Um testemunho dessa vinculação foi dado por Germiniana Alves da Silva, moradora da comunidade 1010, que vem recebendo assistência da Rede de Apoio Popular em Combate ao Coronavírus (RAP-Butantã). “Meus sobrinhos e meu primeiro neto nasceram aqui. Todos sempre cuidaram muito bem de nós, moradores carentes.
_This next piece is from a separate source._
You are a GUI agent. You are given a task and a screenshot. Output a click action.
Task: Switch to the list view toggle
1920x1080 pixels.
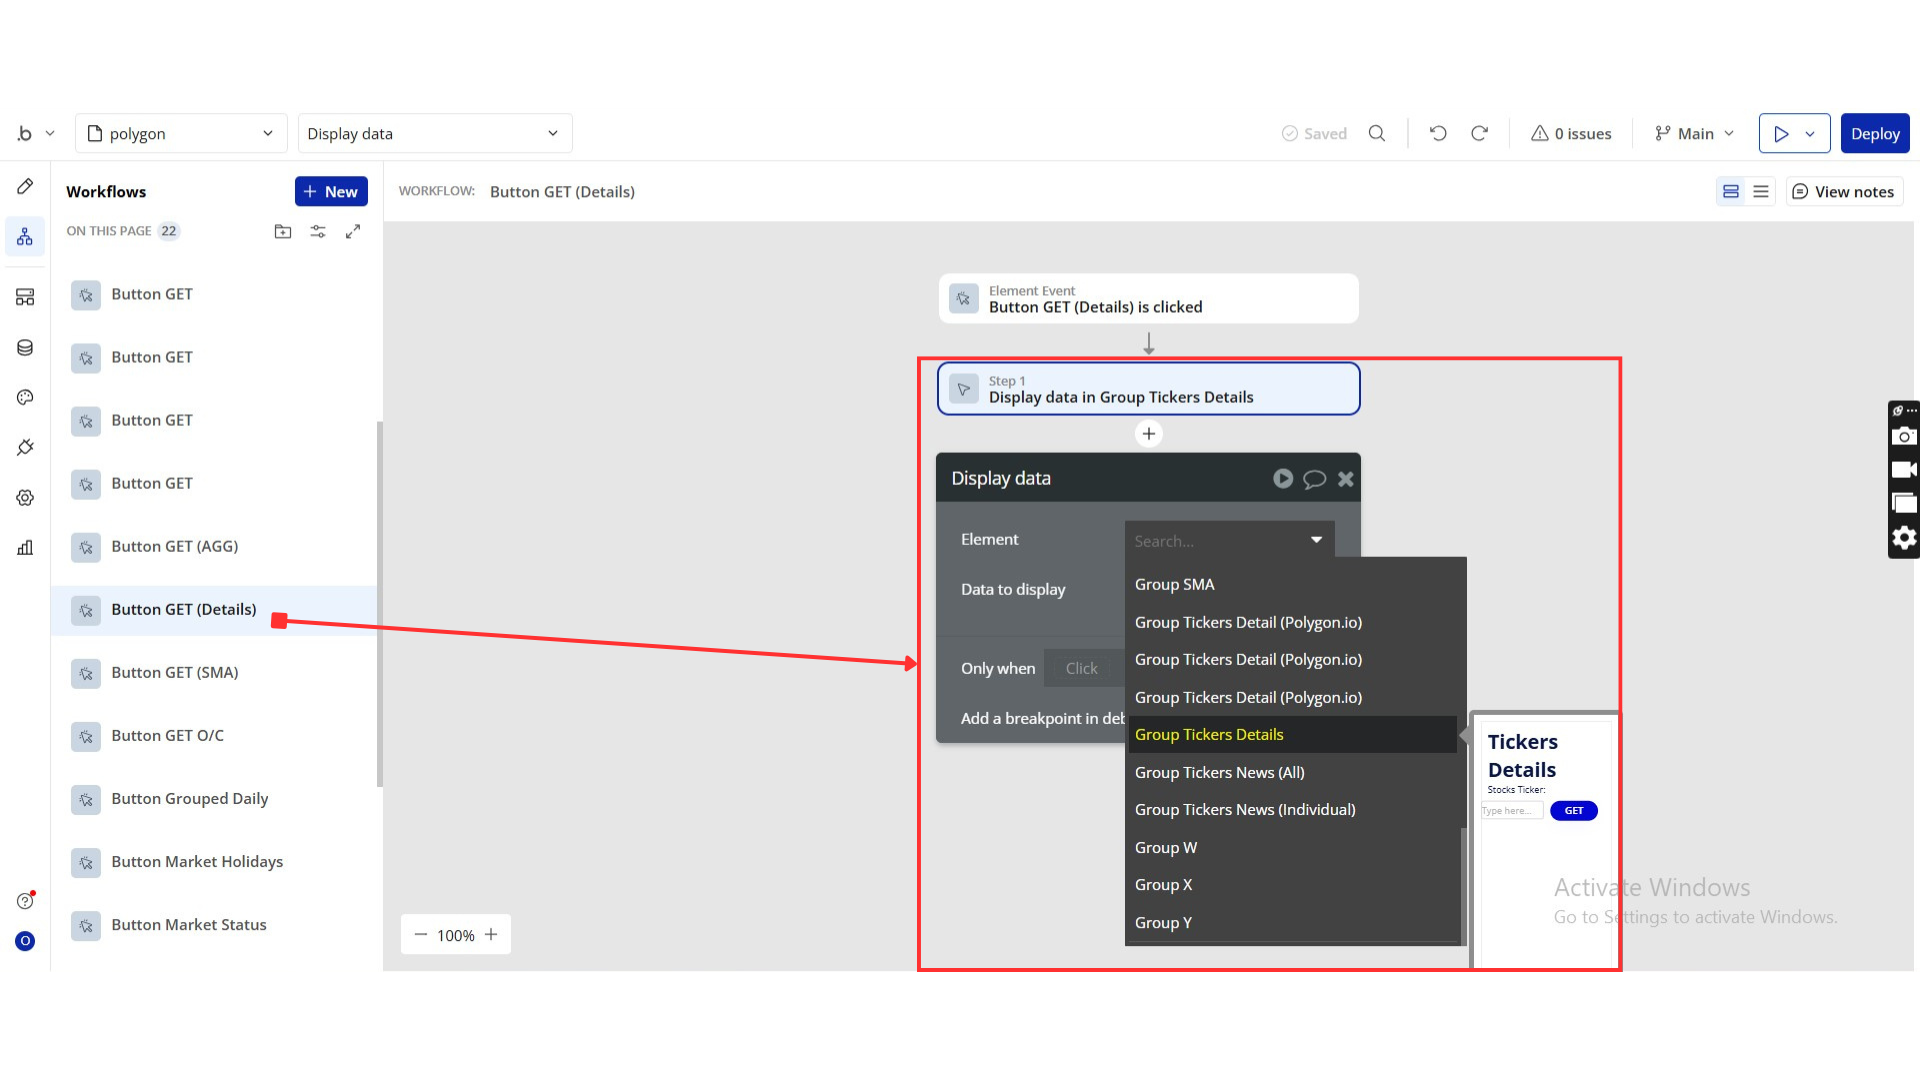1761,191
Não quero que esse ninho da cegonha feche”, resumiu.

Outros parlamentares e representantes de mandatos se manifestaram no ato, como o vereador Celso Giannazi (PSOL), integrantes da Bancada Feminista do PSOL na Câmara Municipal de São Paulo, a assessoria da vereadora Juliana Cardoso (PT) e a coordenação municipal do PCdoB, além de servidores do HU e integrantes de movimentos como os comitês em defesa do Centro de Saúde-Escola do Butantã (CSEB) e do Hospital Sorocabana.

Após relatar o histórico do movimento na defesa do HU, o documento do CBL —encaminhado a todos os integrantes do CD-HU —aponta algumas diretrizes defendidas pelo coletivo para que o hospital recupere a capacidade de atendimento que tinha no final de 2013, “ainda que sob novas formas de funcionamento”. Naquele ano, o HU realizava cerca de 16 mil atendimentos por mês, contra menos de 6 mil na atualidade.

O CBL defende que devem ser assegurados recursos para que o Pronto-Socorro adulto e infantil funcione 24 horas para atendimento de urgência e emergência e que haja investimentos na modernização da infraestrutura de equipamentos e de energia.

A relação com o SUS precisa ser revista, postula o movimento, devendo o HU se integrar ao sistema de saúde da região para assegurar de forma efetiva que a maioria dos atendimentos seja de moradores do Butantã —“em outras palavras, o funcionamento do HU no que refere à Central de Regulação não deve retirar o caráter predominante regional do Hospital Universitário”.

O CBL defende ainda a recomposição dos recursos humanos perdidos desde 2013 e a garantia da sustentabilidade financeira do hospital por parte da Reitoria da USP. “É importante ressaltar que as reduções orçamentárias de outras unidades da universidade foram muito inferiores à aplicada ao Hospital Universitário”, aponta o documento. É necessário também resgatar o conceito de plataforma de ensino “a partir da forte ampliação dos atendimentos, da integração com a atenção primária, do estímulo aos projetos de pesquisa de campo em saúde e do aumento do número de preceptores”.